* **What this task involves**
Rewrite the entries below, substituting "Find an element on the screen" for every occurrence of "Locate an element on the screen" and keeping everything else the same.

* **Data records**
---------------

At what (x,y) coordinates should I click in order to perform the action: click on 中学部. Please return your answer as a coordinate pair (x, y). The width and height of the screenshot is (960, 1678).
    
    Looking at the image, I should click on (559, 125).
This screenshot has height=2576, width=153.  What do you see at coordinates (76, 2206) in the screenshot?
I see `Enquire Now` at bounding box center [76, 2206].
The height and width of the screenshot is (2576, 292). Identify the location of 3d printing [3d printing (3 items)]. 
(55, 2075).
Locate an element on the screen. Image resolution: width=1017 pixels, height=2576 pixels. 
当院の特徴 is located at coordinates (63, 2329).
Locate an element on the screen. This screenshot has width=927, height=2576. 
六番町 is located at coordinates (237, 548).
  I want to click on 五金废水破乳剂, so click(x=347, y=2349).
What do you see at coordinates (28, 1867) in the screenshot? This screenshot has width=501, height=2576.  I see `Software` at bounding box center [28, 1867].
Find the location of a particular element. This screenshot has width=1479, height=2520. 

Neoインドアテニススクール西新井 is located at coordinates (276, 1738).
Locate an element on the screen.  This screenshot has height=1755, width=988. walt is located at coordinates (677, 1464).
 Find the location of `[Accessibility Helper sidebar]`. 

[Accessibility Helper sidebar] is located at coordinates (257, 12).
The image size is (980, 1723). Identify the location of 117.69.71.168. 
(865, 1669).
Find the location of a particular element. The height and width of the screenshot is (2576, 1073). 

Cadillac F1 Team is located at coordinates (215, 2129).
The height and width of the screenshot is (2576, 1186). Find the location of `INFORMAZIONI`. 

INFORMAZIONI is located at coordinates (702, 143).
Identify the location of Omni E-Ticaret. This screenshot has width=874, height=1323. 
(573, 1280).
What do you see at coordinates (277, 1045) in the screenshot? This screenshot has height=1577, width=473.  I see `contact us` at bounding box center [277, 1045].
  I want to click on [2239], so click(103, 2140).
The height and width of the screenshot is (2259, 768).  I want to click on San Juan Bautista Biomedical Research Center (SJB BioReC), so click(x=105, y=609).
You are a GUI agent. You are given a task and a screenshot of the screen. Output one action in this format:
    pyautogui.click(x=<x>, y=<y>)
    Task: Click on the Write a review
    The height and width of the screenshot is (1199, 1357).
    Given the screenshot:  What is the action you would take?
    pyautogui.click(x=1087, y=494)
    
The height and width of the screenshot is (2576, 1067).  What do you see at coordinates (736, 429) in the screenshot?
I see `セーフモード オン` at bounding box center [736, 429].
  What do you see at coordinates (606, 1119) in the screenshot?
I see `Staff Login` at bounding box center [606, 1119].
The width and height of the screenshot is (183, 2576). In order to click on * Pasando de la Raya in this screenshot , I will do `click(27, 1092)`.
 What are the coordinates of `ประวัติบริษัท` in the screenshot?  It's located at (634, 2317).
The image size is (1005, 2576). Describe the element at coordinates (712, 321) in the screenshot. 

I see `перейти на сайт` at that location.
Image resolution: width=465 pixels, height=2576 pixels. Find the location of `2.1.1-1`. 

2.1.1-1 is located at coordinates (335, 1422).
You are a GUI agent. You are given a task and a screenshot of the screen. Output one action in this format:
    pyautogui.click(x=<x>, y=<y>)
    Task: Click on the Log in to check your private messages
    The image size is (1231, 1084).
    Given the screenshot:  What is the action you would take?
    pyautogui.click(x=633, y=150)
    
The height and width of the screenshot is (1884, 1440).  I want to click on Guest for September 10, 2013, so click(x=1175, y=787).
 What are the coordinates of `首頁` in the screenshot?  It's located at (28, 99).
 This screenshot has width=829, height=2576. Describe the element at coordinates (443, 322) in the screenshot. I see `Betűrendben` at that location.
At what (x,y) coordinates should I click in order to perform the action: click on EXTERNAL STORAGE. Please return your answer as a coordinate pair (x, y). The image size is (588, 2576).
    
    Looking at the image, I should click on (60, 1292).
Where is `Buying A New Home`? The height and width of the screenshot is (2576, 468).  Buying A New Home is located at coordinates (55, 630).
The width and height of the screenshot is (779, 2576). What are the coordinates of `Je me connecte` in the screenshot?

---------------

* **Final result**
At what (x,y) coordinates should I click in order to perform the action: click on 中学部. Please return your answer as a coordinate pair (x, y). The width and height of the screenshot is (960, 1678).
    
    Looking at the image, I should click on (559, 125).
This screenshot has height=2576, width=153.  What do you see at coordinates (76, 2206) in the screenshot?
I see `Enquire Now` at bounding box center [76, 2206].
The height and width of the screenshot is (2576, 292). Identify the location of 3d printing [3d printing (3 items)]. 
(55, 2075).
Find an element on the screen. Image resolution: width=1017 pixels, height=2576 pixels. 
当院の特徴 is located at coordinates (63, 2329).
Find an element on the screen. This screenshot has width=927, height=2576. 
六番町 is located at coordinates (237, 548).
  I want to click on 五金废水破乳剂, so click(x=347, y=2349).
What do you see at coordinates (28, 1867) in the screenshot? This screenshot has width=501, height=2576.  I see `Software` at bounding box center [28, 1867].
Find the location of a particular element. This screenshot has width=1479, height=2520. 

Neoインドアテニススクール西新井 is located at coordinates (276, 1738).
Find an element on the screen.  This screenshot has height=1755, width=988. walt is located at coordinates (677, 1464).
 Find the location of `[Accessibility Helper sidebar]`. 

[Accessibility Helper sidebar] is located at coordinates (257, 12).
The image size is (980, 1723). Identify the location of 117.69.71.168. 
(865, 1669).
Find the location of a particular element. The height and width of the screenshot is (2576, 1073). 

Cadillac F1 Team is located at coordinates (215, 2129).
The height and width of the screenshot is (2576, 1186). Find the location of `INFORMAZIONI`. 

INFORMAZIONI is located at coordinates (702, 143).
Identify the location of Omni E-Ticaret. This screenshot has width=874, height=1323. 
(573, 1280).
What do you see at coordinates (277, 1045) in the screenshot? This screenshot has height=1577, width=473.  I see `contact us` at bounding box center [277, 1045].
  I want to click on [2239], so click(103, 2140).
The height and width of the screenshot is (2259, 768).  I want to click on San Juan Bautista Biomedical Research Center (SJB BioReC), so click(x=105, y=609).
You are a GUI agent. You are given a task and a screenshot of the screen. Output one action in this format:
    pyautogui.click(x=<x>, y=<y>)
    Task: Click on the Write a review
    The height and width of the screenshot is (1199, 1357).
    Given the screenshot:  What is the action you would take?
    pyautogui.click(x=1087, y=494)
    
The height and width of the screenshot is (2576, 1067).  What do you see at coordinates (736, 429) in the screenshot?
I see `セーフモード オン` at bounding box center [736, 429].
  What do you see at coordinates (606, 1119) in the screenshot?
I see `Staff Login` at bounding box center [606, 1119].
The width and height of the screenshot is (183, 2576). In order to click on * Pasando de la Raya in this screenshot , I will do `click(27, 1092)`.
 What are the coordinates of `ประวัติบริษัท` in the screenshot?  It's located at (634, 2317).
The image size is (1005, 2576). Describe the element at coordinates (712, 321) in the screenshot. 

I see `перейти на сайт` at that location.
Image resolution: width=465 pixels, height=2576 pixels. Find the location of `2.1.1-1`. 

2.1.1-1 is located at coordinates (335, 1422).
You are a GUI agent. You are given a task and a screenshot of the screen. Output one action in this format:
    pyautogui.click(x=<x>, y=<y>)
    Task: Click on the Log in to check your private messages
    The image size is (1231, 1084).
    Given the screenshot:  What is the action you would take?
    pyautogui.click(x=633, y=150)
    
The height and width of the screenshot is (1884, 1440).  I want to click on Guest for September 10, 2013, so click(x=1175, y=787).
 What are the coordinates of `首頁` in the screenshot?  It's located at (28, 99).
 This screenshot has width=829, height=2576. Describe the element at coordinates (443, 322) in the screenshot. I see `Betűrendben` at that location.
At what (x,y) coordinates should I click in order to perform the action: click on EXTERNAL STORAGE. Please return your answer as a coordinate pair (x, y). The image size is (588, 2576).
    
    Looking at the image, I should click on (60, 1292).
Where is `Buying A New Home`? The height and width of the screenshot is (2576, 468).  Buying A New Home is located at coordinates (55, 630).
The width and height of the screenshot is (779, 2576). What are the coordinates of `Je me connecte` in the screenshot?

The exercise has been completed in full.